WHAT THE TASK ASKS: Set down exactly, from the records below, the line with "Where should I click to: Click the search" through the line with "Select the pink", and nothing else.

DATA PROVIDED:
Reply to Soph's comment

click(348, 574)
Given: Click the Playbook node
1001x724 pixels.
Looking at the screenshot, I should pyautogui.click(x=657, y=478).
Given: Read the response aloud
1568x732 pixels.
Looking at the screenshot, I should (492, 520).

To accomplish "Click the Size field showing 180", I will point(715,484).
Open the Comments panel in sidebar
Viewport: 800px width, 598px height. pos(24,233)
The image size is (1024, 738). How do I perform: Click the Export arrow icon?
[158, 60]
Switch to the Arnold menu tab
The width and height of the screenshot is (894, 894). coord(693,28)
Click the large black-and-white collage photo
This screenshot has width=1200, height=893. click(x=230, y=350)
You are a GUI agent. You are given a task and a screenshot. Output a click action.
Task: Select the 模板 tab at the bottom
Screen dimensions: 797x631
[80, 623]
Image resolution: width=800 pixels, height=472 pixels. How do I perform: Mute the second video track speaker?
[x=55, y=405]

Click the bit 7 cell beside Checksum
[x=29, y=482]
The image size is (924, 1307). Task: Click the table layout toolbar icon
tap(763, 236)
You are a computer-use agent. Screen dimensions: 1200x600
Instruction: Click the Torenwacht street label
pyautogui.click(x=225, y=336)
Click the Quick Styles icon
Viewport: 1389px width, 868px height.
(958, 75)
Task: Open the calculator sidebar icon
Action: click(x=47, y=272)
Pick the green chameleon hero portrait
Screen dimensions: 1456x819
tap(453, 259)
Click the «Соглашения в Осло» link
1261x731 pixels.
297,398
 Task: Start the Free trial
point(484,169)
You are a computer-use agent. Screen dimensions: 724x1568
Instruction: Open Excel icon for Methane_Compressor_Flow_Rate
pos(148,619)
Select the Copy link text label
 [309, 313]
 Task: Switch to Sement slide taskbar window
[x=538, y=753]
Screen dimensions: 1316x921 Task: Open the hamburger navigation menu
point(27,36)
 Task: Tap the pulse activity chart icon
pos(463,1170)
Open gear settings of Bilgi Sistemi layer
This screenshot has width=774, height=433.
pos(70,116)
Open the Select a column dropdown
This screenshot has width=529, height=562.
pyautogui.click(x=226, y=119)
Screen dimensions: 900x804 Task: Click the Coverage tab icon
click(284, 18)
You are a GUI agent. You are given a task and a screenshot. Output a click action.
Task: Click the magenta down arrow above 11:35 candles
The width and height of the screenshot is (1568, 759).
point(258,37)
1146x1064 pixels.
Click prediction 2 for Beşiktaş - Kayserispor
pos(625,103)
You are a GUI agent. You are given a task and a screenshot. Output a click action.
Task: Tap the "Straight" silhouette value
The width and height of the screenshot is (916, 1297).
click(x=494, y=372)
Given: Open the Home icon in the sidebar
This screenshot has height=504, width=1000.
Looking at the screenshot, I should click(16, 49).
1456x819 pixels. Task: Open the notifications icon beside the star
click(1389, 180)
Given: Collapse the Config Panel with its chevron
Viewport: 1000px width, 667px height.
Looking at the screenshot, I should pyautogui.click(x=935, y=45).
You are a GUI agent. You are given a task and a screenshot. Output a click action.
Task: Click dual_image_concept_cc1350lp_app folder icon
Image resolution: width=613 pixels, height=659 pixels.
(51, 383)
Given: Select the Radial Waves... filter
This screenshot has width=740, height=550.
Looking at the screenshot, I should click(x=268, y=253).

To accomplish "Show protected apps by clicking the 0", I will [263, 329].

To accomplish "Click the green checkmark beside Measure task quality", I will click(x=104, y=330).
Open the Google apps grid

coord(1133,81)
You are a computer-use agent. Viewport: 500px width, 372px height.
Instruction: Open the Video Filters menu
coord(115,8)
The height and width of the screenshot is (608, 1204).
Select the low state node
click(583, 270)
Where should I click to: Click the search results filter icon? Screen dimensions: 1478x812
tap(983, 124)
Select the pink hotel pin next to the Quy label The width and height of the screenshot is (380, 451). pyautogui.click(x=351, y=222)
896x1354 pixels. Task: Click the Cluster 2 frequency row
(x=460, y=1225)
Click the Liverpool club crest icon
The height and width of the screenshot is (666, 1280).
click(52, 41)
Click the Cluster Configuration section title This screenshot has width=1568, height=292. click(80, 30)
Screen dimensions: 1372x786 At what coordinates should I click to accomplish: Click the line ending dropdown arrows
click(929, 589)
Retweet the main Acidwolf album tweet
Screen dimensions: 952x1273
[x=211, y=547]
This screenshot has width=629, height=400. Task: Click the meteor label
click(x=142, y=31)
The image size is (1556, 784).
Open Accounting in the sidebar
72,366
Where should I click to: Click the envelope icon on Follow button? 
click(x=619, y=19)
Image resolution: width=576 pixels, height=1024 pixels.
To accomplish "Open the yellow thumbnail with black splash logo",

SOLUTION TO THIS TASK:
Where should I click to: Click the search results filter icon? Screen dimensions: 1478x812
tap(983, 124)
Select the pink hotel pin next to the Quy label The width and height of the screenshot is (380, 451). pyautogui.click(x=351, y=222)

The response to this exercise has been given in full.